It’s been a wretched year. In the United Kingdom, even modest plans for Christmas gatherings have had to be cancelled as the virus rages in a new, more virulent form. Here on the Shropshire/Worcestershire border, the rain is hard and steady. It is merely the latest in a long line of wet, gloomy days. The sort of day when the sun never really rises and never really sets. The day just passes from greyer to less grey and back again. This of course, is not untypical of this time of year.
And yet, today has been rather a jolly one at Wharf House. We have spent it making mince pies and sausage rolls. We iced the Christmas cake. All of this to the accompaniment of Christmas carols. It is this great festival of Christmas that lifts the gloom and gets us though.

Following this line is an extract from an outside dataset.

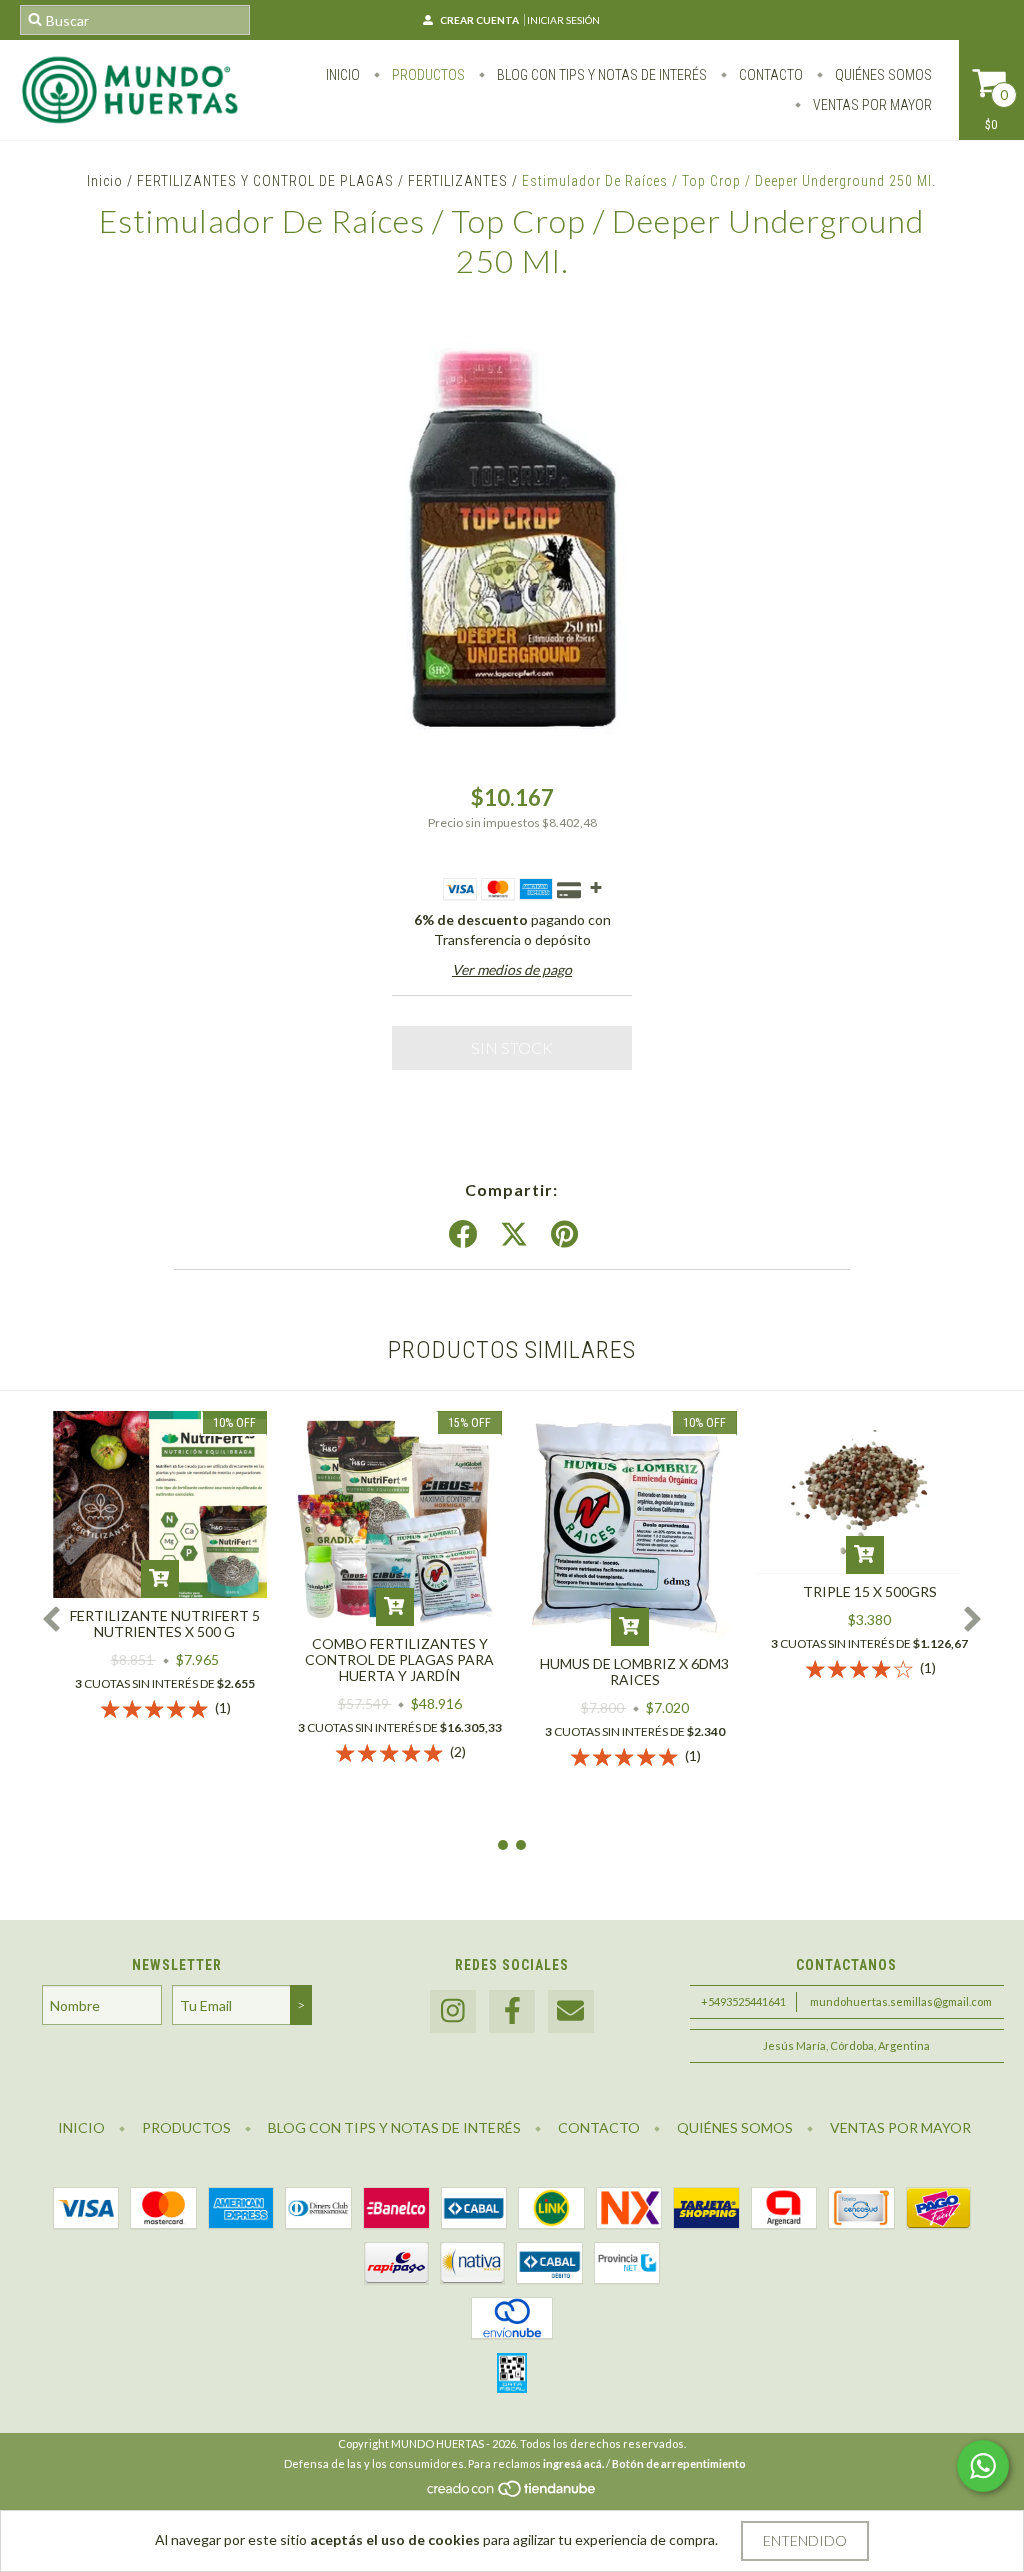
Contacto (769, 75)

The Romans celebrated their festival of Saturnalia around the time of the Winter solstice. The pagan Anglo-Saxons are known to have celebrated ‘Yule’ at mid-Winter and the ancient Britons before them similarly marked this turning point of the year, from the dark, back towards the light. And well they might because if ever there is a time of year when one needs cheering up, it is now. To say the least then, Christmas is a well-timed festival.
There was a time, not so very long ago in our history when Christmas was actively suppressed. The puritans of the 16th and 17th centuries slowly worked themselves up into quite a frenzy about what they called ‘Old Christmas’. Disapproving as they did of pleasure, never mind excess, they looked with horror at the last vestiges of pre-reformation Christmas traditions, which still persisted. With the defeat of King Charles I in the Civil Wars of the 1640s, the puritans were able to impose their peculiar liturgical interpretations on their fellow countrymen. It became illegal to decorate one’s home with greenery. It was illegal to attend Church on Christmas Day. It was certainly illegal to feast, drink or generally to show any sign of festive merriness. Christmas Day was not only deemed to be a day like any other but was even made a day of compulsory fasting. It is fair to say that these ordinances were not popular. In 1647, the people of Canterbury rioted and demanded that they be able to celebrate ‘their Christmas’. Up and down the country, quietly and behind closed doors, people risked fines or worse by continuing to make merry. Fortunately for them (and for us) King Charles II was restored to his throne in 1660. As one contemporary noted,
“Now thanks to God for Charles’ return, whose absence made old Christmas mourn, for then we scarcely did it know, whether it were Christmas or no.”
So, although it may not be the Christmas we either wanted or expected this year, it is still Christmas and we wish you all a merry one!